(Source data)

:::

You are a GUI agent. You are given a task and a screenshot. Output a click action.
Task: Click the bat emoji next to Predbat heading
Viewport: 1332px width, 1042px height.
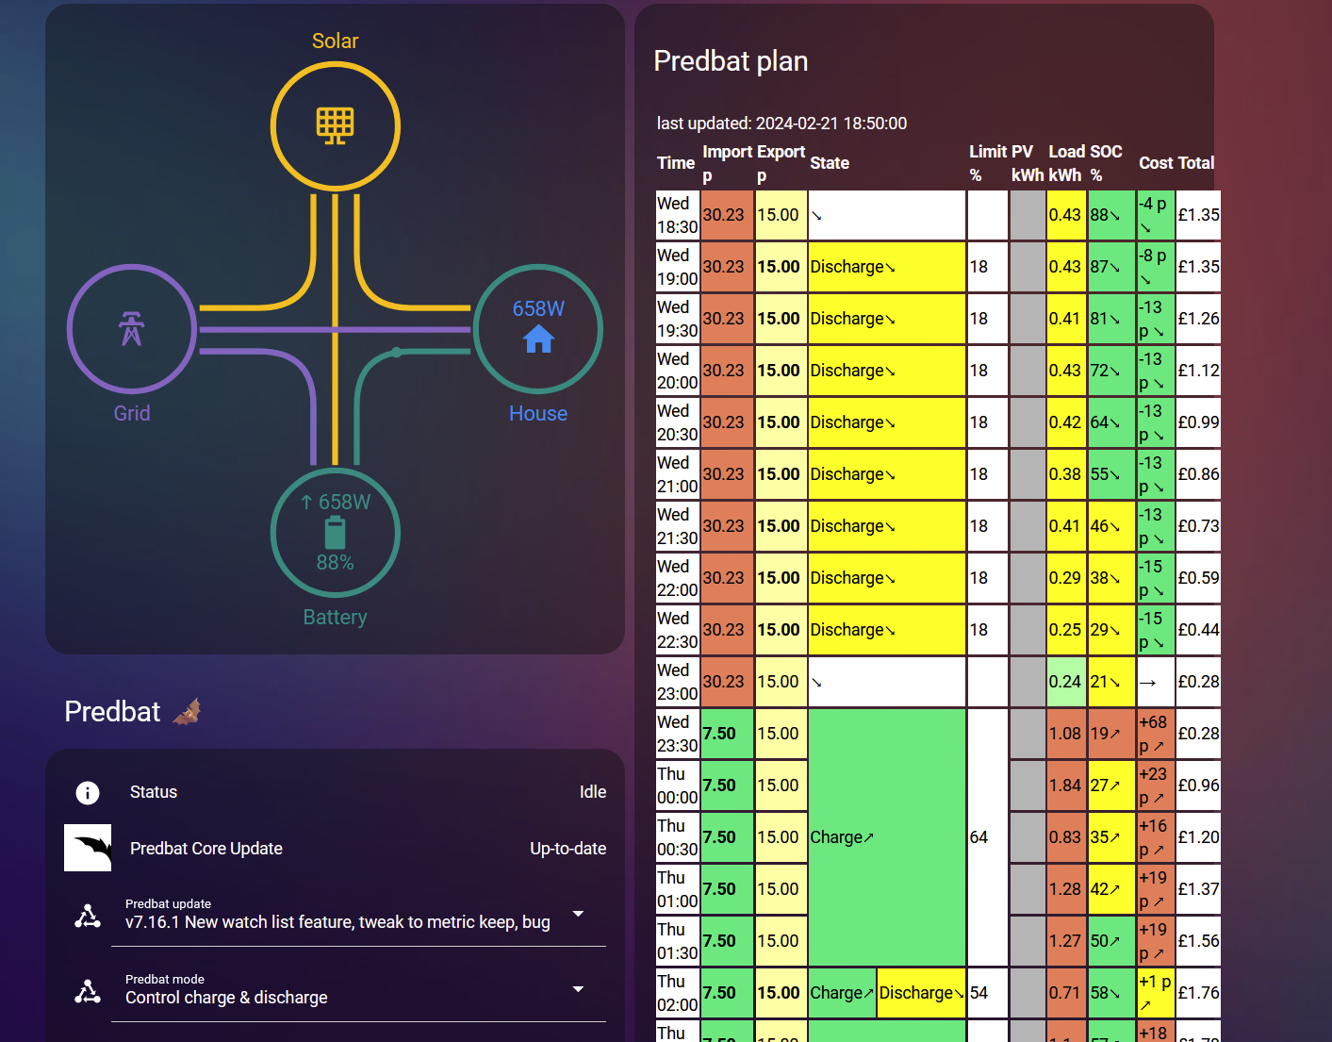coord(188,711)
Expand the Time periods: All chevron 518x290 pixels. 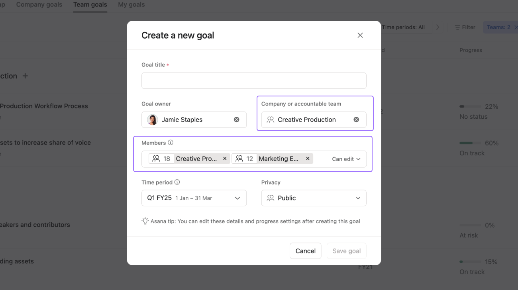[x=438, y=27]
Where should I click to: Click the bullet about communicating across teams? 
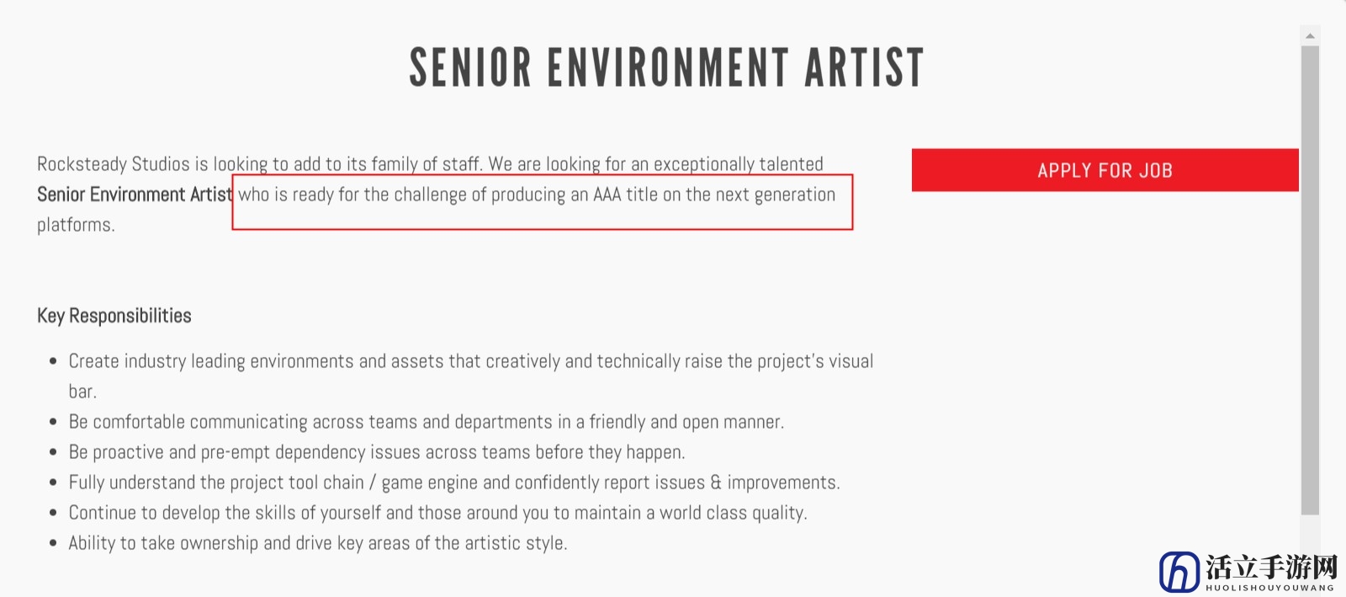427,422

:::

Your instructions: Exact copies of the lines from the one containing "Where should I" through the end of the records above are required, with no pictures among them.

Solution:
Where should I click to: Click the bullet about communicating across teams? 
427,422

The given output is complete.